■ **EXERCISE BRIEF**: Substitute "entry" for "result" in the rows from the line with "Where should I click to: Open 单片机测量PWM占空比的三种方法" through the end of the rows, and leave everything else unchanged. Leave the pictures out of your answer.

■ **DATA FOR PROCESSING**:
-*-*-

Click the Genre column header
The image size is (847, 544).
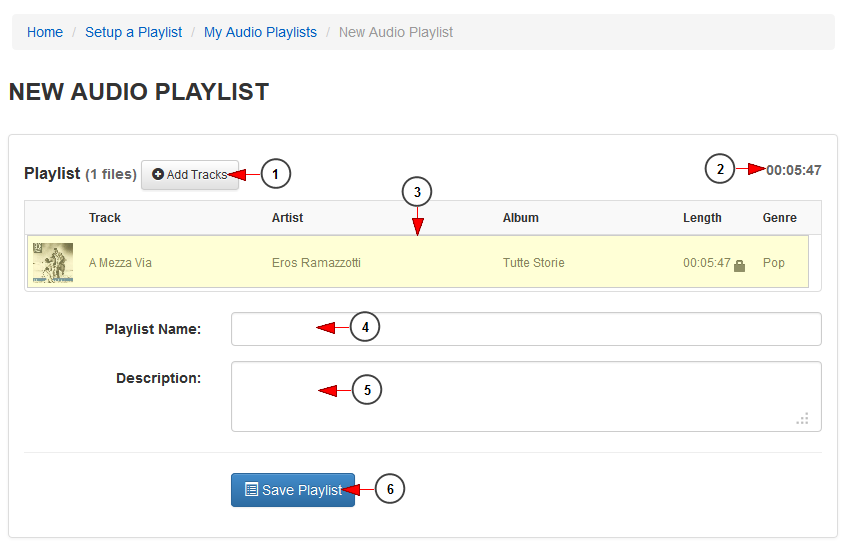click(x=779, y=218)

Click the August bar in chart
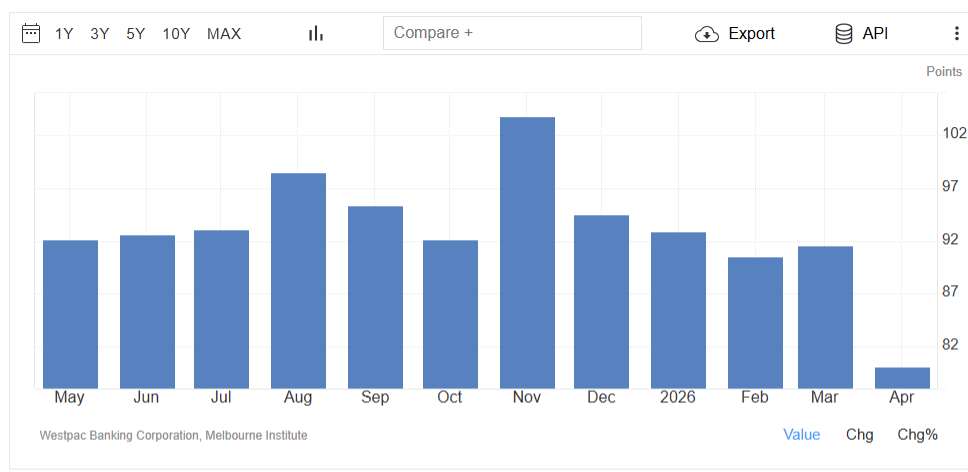click(x=298, y=280)
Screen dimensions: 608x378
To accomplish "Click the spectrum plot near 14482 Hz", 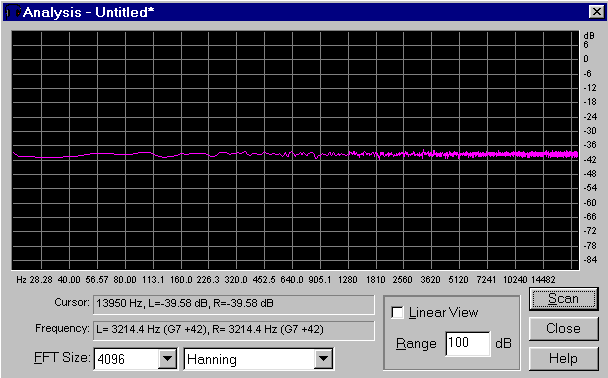I will click(x=543, y=154).
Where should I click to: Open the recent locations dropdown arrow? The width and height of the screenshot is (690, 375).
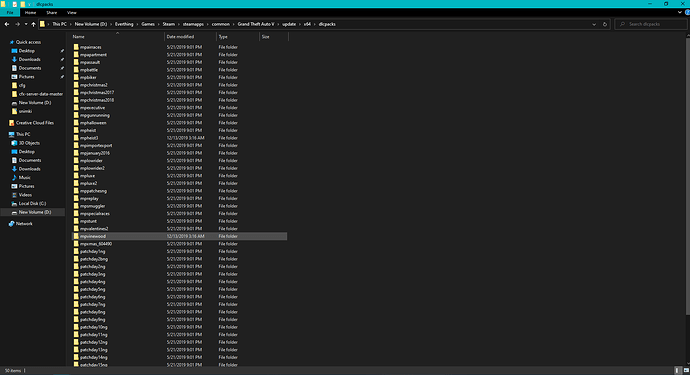26,24
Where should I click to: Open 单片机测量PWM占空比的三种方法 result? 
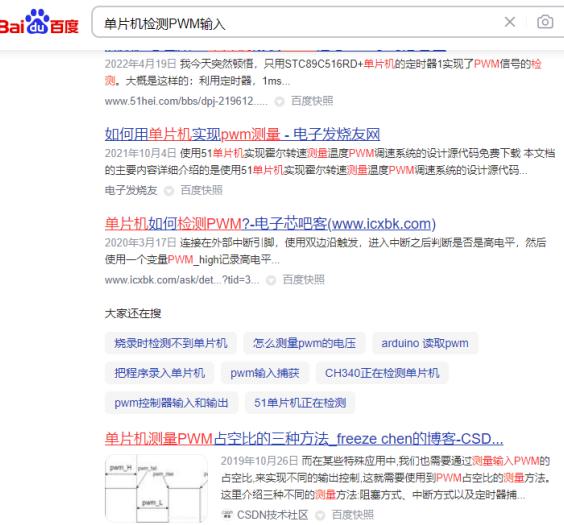click(304, 439)
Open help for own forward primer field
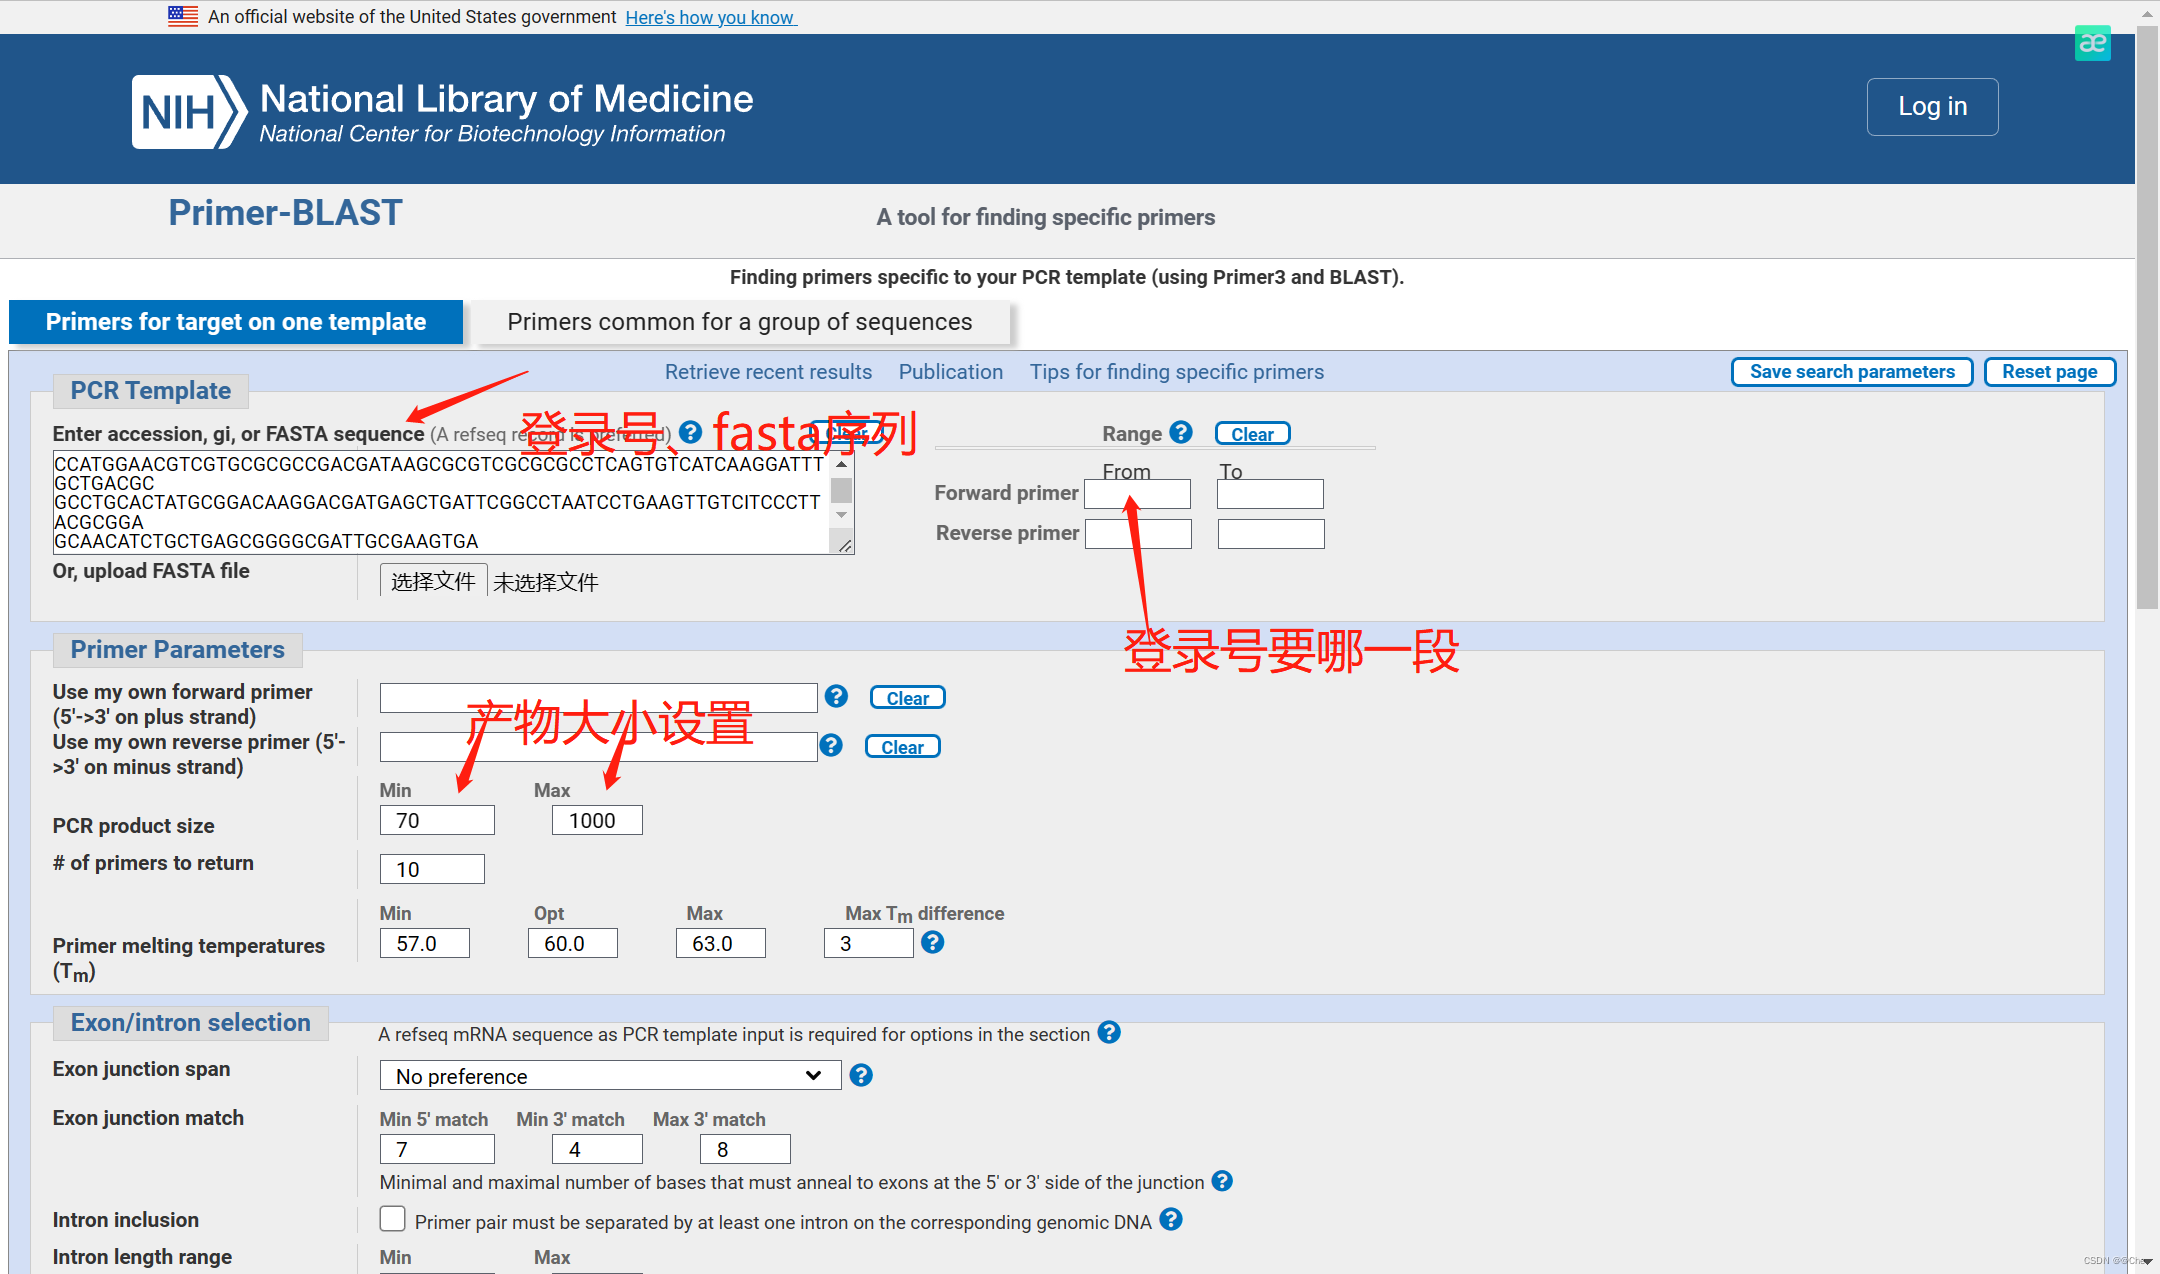2160x1274 pixels. [836, 697]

-*-*-

■ **WRITTEN REPLY**:
Where should I click to: Open 单片机测量PWM占空比的三种方法 entry? 
click(304, 439)
Open help for own forward primer field
2160x1274 pixels. [836, 697]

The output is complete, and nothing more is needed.